## Try it
An exact copy of the listing below is required.

------------------------------

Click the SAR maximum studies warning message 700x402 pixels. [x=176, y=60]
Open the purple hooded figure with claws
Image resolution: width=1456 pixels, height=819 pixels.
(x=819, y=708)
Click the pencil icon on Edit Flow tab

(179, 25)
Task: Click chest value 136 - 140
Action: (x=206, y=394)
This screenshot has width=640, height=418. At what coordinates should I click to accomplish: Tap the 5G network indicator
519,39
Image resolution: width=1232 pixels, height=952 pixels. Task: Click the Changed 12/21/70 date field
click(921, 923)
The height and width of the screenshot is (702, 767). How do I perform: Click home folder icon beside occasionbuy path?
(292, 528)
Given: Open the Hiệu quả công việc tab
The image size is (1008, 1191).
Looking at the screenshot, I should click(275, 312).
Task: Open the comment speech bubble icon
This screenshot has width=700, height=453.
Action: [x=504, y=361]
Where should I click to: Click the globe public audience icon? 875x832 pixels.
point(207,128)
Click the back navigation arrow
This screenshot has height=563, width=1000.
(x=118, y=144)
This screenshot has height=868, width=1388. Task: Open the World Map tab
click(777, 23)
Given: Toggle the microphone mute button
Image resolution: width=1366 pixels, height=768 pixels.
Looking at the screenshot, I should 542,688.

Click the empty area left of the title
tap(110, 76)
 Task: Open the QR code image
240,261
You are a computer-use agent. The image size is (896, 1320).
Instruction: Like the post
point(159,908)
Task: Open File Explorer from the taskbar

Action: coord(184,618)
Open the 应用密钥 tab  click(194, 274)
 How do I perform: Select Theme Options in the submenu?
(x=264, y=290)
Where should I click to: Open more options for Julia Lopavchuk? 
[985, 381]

------------------------------

## Exercise solution
Click the SAR maximum studies warning message 700x402 pixels. [x=176, y=60]
Open the purple hooded figure with claws
Image resolution: width=1456 pixels, height=819 pixels.
(x=819, y=708)
Click the pencil icon on Edit Flow tab

(179, 25)
Task: Click chest value 136 - 140
Action: (x=206, y=394)
This screenshot has width=640, height=418. At what coordinates should I click to accomplish: Tap the 5G network indicator
519,39
Image resolution: width=1232 pixels, height=952 pixels. Task: Click the Changed 12/21/70 date field
click(921, 923)
The height and width of the screenshot is (702, 767). How do I perform: Click home folder icon beside occasionbuy path?
(292, 528)
Given: Open the Hiệu quả công việc tab
The image size is (1008, 1191).
Looking at the screenshot, I should click(275, 312).
Task: Open the comment speech bubble icon
This screenshot has width=700, height=453.
Action: [x=504, y=361]
Where should I click to: Click the globe public audience icon? 875x832 pixels.
point(207,128)
Click the back navigation arrow
This screenshot has height=563, width=1000.
(x=118, y=144)
This screenshot has height=868, width=1388. Task: Open the World Map tab
click(777, 23)
Given: Toggle the microphone mute button
Image resolution: width=1366 pixels, height=768 pixels.
Looking at the screenshot, I should 542,688.

Click the empty area left of the title
tap(110, 76)
 Task: Open the QR code image
240,261
You are a computer-use agent. The image size is (896, 1320).
Instruction: Like the post
point(159,908)
Task: Open File Explorer from the taskbar

Action: coord(184,618)
Open the 应用密钥 tab  click(194, 274)
 How do I perform: Select Theme Options in the submenu?
(x=264, y=290)
Where should I click to: Open more options for Julia Lopavchuk? 
[985, 381]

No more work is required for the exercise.